= Television in Costa Rica =

Television arrived in Costa Rica in 1960 with Teletica.

== History ==
The first experiments were conducted in October 1954, by technician Álvaro Zamora Dobles and businessmen Manuel Mendiola and Álvaro Zúñiga. The success of this experiment led to the creation of Televisora Tica Limitada (Televitica), which initially carried only advertising slides for stores. The government rejected Televitica's projects and planned to have a television monopoly in 1955, though when Mario Echardi took over the government, the private license was approved on VHF channel 8. In February 1956, a heart surgery was broadcast over a closed-circuit network, while on July 25 that same year, the festival at Santa Cruz de Guanacaste followed. Mario Echardi's presidential campaign in 1957 was also broadcast in this system. No statistics are known to exist.

In October 1958, a new agreement led to the creation of a new company, Televisora de Costa Rica, Teletica. Regular broadcasts followed on May 9, 1960. New channels started with Tic-Tac Canal 9 on April 12, 1962, Telecentro Canal 6 on September 12, 1965, Canal 2 Telenac on August 28, 1966 and Televictoria Canal 11 in 1969.
════
## Assignment A
List every person named in the text on television in Costa Rica.
## Assignment B
Write out the passage of the text on television in Costa Rica between "Television arrived in" and "known to exist.", inclusive.

## Material supplied
════
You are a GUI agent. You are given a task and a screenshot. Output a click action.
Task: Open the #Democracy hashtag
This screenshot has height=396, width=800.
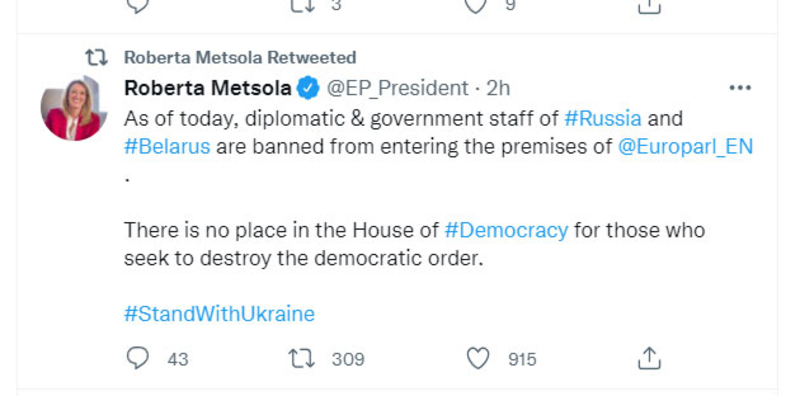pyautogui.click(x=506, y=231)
════
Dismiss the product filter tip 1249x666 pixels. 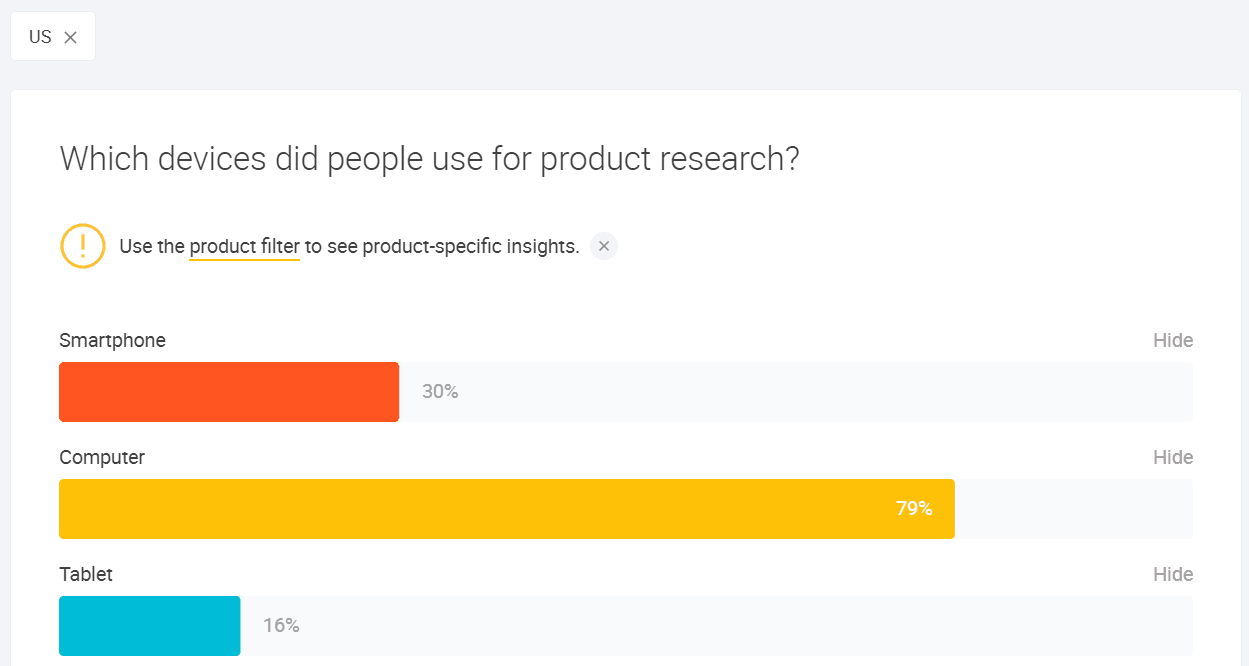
════
## Task response A
Álvaro Zamora Dobles, Manuel Mendiola, Álvaro Zúñiga, Mario Echardi

## Task response B
Television arrived in Costa Rica in 1960 with Teletica.

== History ==
The first experiments were conducted in October 1954, by technician Álvaro Zamora Dobles and businessmen Manuel Mendiola and Álvaro Zúñiga. The success of this experiment led to the creation of Televisora Tica Limitada (Televitica), which initially carried only advertising slides for stores. The government rejected Televitica's projects and planned to have a television monopoly in 1955, though when Mario Echardi took over the government, the private license was approved on VHF channel 8. In February 1956, a heart surgery was broadcast over a closed-circuit network, while on July 25 that same year, the festival at Santa Cruz de Guanacaste followed. Mario Echardi's presidential campaign in 1957 was also broadcast in this system. No statistics are known to exist.